Netdump, figuring out what caused that system crash
We have all been there before. Your server crashed, nothing indicates what happened. You check /var/log/messages and all you see is.. well.. nothing. With no sign of what happened, or indication of why it happened you are left to.. wait until it happens again.
On Red Hat based systems, you have an answer. NetDump (diskdump may work as well, more on that another time). Below we will explore the steps required to setup and test netdump.
Netdump configuration requires two computers. One acts as the netdump server and the other one acts as the netdump client.
By default crash dumps will be saved to /var/crash on the netdump server. Ensure you have adequate disk space to cope with at least 1-2 crashes.
The crash dump size is based on memory size of the crashed system, it would be suggested to create a seperate mount point for /var/crash is possible to avoid potentially filling the /var filesystem.
Install the “netdump-server” package on the server and the “netdump” package on the client.
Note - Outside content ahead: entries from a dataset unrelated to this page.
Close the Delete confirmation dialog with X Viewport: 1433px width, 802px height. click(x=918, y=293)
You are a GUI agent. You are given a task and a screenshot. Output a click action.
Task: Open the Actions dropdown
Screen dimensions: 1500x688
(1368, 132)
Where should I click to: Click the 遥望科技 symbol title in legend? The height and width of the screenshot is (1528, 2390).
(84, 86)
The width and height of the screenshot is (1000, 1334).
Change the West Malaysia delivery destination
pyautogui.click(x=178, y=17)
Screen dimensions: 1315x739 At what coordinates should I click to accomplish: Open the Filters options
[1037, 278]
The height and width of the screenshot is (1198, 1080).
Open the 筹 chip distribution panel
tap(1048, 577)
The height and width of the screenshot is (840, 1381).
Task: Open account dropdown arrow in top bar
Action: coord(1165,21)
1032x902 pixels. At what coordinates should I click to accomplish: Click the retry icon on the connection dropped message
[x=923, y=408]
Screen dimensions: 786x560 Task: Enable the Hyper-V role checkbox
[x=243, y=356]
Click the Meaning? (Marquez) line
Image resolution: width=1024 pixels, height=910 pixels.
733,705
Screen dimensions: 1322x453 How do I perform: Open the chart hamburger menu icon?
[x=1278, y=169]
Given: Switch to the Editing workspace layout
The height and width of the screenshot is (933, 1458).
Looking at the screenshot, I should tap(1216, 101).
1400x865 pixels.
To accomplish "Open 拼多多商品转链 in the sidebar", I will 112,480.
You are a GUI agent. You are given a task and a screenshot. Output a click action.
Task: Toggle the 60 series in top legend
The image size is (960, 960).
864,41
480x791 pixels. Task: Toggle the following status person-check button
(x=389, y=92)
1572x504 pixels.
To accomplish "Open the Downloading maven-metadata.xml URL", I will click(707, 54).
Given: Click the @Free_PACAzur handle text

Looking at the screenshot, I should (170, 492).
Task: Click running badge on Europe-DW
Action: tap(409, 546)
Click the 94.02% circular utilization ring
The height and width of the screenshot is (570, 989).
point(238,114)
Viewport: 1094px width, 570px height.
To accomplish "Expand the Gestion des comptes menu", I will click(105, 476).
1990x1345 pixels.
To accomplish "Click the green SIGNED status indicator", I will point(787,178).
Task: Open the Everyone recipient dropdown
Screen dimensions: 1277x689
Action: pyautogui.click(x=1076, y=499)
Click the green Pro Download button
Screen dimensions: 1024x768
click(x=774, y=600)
On the netdump server, as root, type:
# passwd netdump
and supply a password for netdump just like what you do to an ordinary user. Then do the following:
# chkconfig netdump-server on
# service netdump-server start
On the netdump client, edit /etc/sysconfig/netdump.
Uncomment and set the NETDUMPADDR variable to the IP address of the netdump server. For example:
# service netdump propagate
and supply the netdump password that was configured on the netdump server.
# chkconfig netdump on
# service netdump start
If you experience issues, such as errors communicating with the netdump-server, you may need to change some values in the /etc/sysconfig/netdump configuration file. On a machine we were working with, it had bonded network interfaces and netdump did not work properly with the bond device. We had to specify the DEV entry in the configuration file.
Update: To be more specific on the bond issue, Bond support was not added to RHEL 4 until 2.6.9-42 or update 4.
To test if the netdump configuration is correct, perform the following on the netdump client (Warning: it will crash the machine!):
# sysctl -w kernel.sysrq=1
#echo c > /proc/sysrq-trigger
This will crash the system and you will see a kernel dump on the netdump server in the directory /var/crash//. You will see the file “vmcore-incomplete” while the client is dumping data to the server. The file is renamed to “vmcore” once it is completed.
The size of “vmcore” will vary and may reach several gigs. On a system with 512Mb of RAM, the above test created a vmcore of approximately 510Mb.
Please note, you should stop all services prior to performing a test, as the machine will crash hard.